Sunday, April 10, 2011

Cousins and Littlejohn Islands, Maine

Back when I used to work in the Yarmouth area, I discovered these two islands during a lunch hour. Just five minutes away from Route 1, they somehow seemed a world away from the business of my daily life, happily nestled in another time and space. Many afternoons I would take a small picnic lunch out there, to dine to the sounds of eiders, seagulls, and calmly lapping waters. It is so peaceful that you can almost forget your troubles in the lovely sights and sounds, something I really needed during that period of time.

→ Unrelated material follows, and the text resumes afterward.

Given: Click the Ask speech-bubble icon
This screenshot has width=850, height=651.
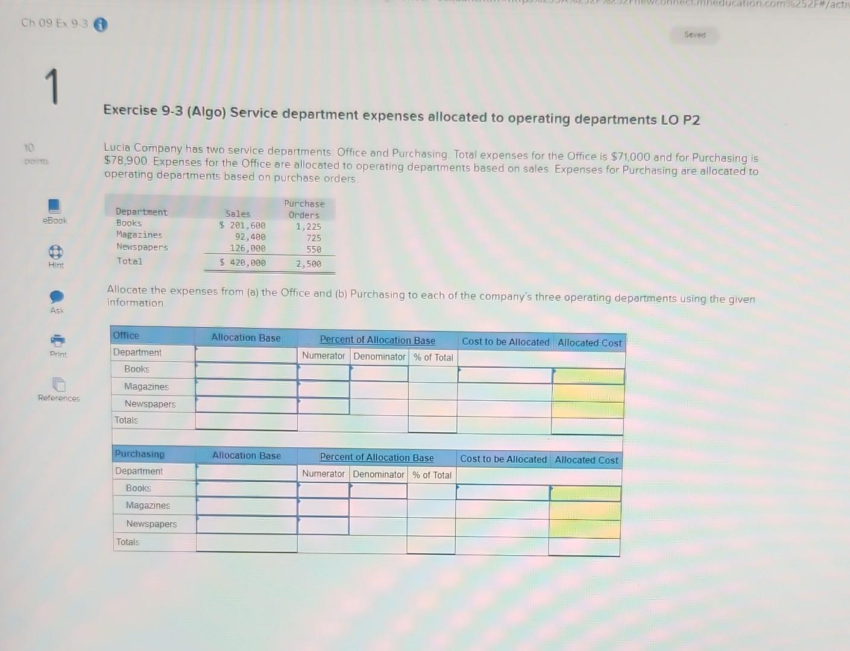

Cousins Island is relatively easy to find, as there are ample signs to point you in the right direction. Littlejohn Island, however, takes a bit more work. It is well-hidden and if you want to find it, you are going to have to do it yourself. No, I'm not going to tell you how to find it - I had to work for it, and so should you. Besides, that's all part of the fun of exploring - and if you are an adventurer at heart, you know this fact as well as I do.


I always seem to stop on the bridge between the two islands, as this area brings a beautiful array of birds. You will almost always find some great blue herons, snowy egrets, and other birds peacefully feeding along the two grassy shorelines.

One thing you will find once you get over there is that the roads are quite treacherous, featuring rollercoaster hills with barely only room for one car, plus a steep dropoff into the sea. You kind of have to cross your fingers and hope no one is coming the other way. On the other hand, if you like excitement, you will certainly find it here!

There's not much to do on these two islands - I have been unable to find restaurants and the like there. But if you want some peace an quiet and some quality time with Mother Nature, this is a great place to go!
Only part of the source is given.